Mencari tahu hubungan antara masalah kesehatan mental dan penundaan kronis telah disamakan dengan dilema 'ayam atau telur'.
Ini karena banyak orang yang menderita gangguan seperti depresi, OCD, ADHD, dan banyak lagi, melaporkan kesulitan dalam memulai dan menyelesaikan tugas. Pikiran yang berpacu, kecemasan yang menjulang untuk memulai, kelelahan, kebosanan, atau perfeksionisme dapat membuat pekerjaan yang paling sederhana sekalipun tampak mustahil.
Untuk orang-orang ini, penundaan adalah efek samping dari masalah yang jauh lebih dalam.
Di sisi lain, beberapa orang secara teratur memilih 'dingin hari ini dan khawatir besok' daripada memulai sekarang. Grup ini bisa menjadi cemas ketika harus berurusan dengan tugas kemarin sekali lagi.
Seiring waktu, perasaan stres dan rasa bersalah dapat menumpuk dari meninggalkan sesuatu hingga menit terakhir.
Untuk alasan ini, psikolog setuju bahwa penundaan berhubungan langsung dengan kemampuan individu kita untuk mengelola dan mengatur emosi. Mereka mengatakan bahwa menyelesaikan tugas – terutama yang kita takut lakukan – adalah demonstrasi kunci dari regulasi emosi yang memadai.
Kemungkinan kita semua memiliki pengalaman hidup tentang ini.
Membersihkan rumah dan mencuci pakaian tidak selalu menjadi cara paling menyenangkan untuk menghabiskan malam atau akhir pekan kita.
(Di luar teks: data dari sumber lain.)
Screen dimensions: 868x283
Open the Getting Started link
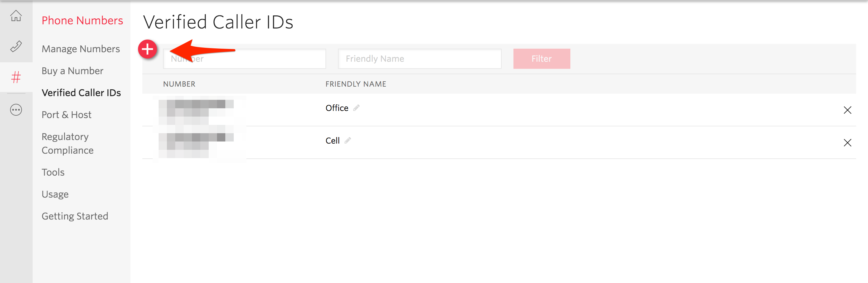75,216
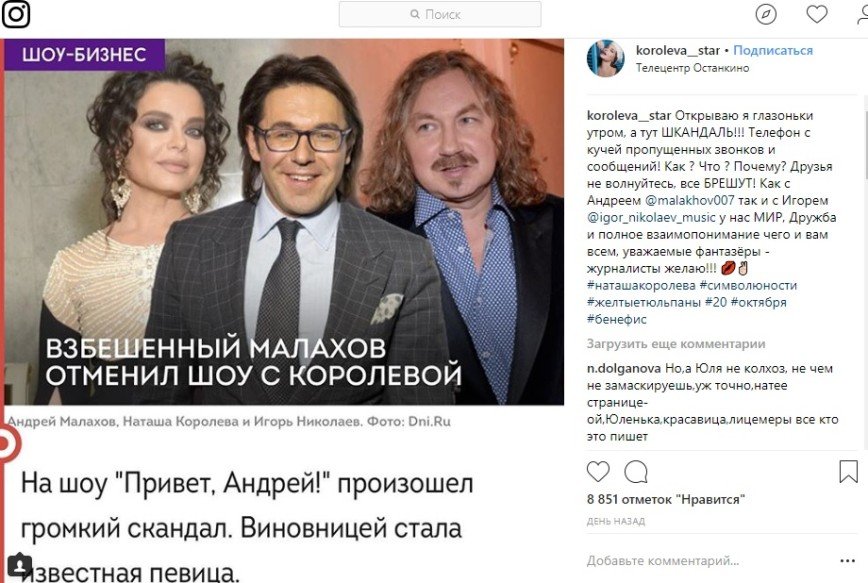This screenshot has width=868, height=583.
Task: Click the comment speech bubble icon
Action: point(636,472)
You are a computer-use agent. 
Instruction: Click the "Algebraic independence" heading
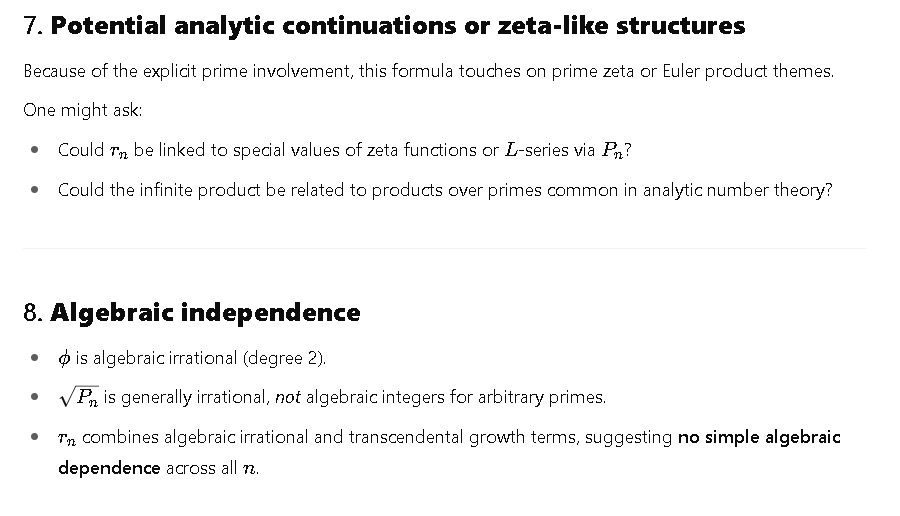(205, 313)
Tapi menyelesaikannya tidak beri kami rasa pencapaian yang berani.
Mengajukan pengembalian pajak – meskipun rumit, mengintimidasi, dan membosankan – membekali kita dengan pengetahuan bahwa masa depan diri kita lebih baik dan memperkuat kami dengan kepercayaan diri dan pengetahuan yang dibutuhkan untuk menyelesaikan tugas penting serupa di kemudian hari.
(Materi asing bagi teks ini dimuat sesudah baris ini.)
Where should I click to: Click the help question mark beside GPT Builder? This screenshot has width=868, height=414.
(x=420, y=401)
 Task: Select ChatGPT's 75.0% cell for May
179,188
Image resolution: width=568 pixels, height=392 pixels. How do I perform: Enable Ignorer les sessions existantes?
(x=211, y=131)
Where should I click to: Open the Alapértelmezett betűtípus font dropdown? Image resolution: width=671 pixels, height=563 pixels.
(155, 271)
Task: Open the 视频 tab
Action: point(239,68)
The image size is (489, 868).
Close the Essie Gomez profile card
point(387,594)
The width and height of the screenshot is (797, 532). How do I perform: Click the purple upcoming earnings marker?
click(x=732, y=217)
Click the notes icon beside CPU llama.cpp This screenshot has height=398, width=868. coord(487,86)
Sebaliknya, orang yang sering menunda-nunda cenderung tidak menyediakan waktu yang cukup untuk menyelesaikan tugas yang paling mendesak sekalipun. Konsekuensi dari menunda hal-hal semacam ini pada akhirnya akan menyebabkan lebih banyak stres dan kecemasan.
Manifestasi dari emosi inilah yang membuat mengatasi akar atau kebiasaan menunda-nunda menjadi penting. Dampaknya jauh melampaui label sebagai 'orang yang produktif', dan lebih membelok ke ranah mempertahankan gaya hidup sehat.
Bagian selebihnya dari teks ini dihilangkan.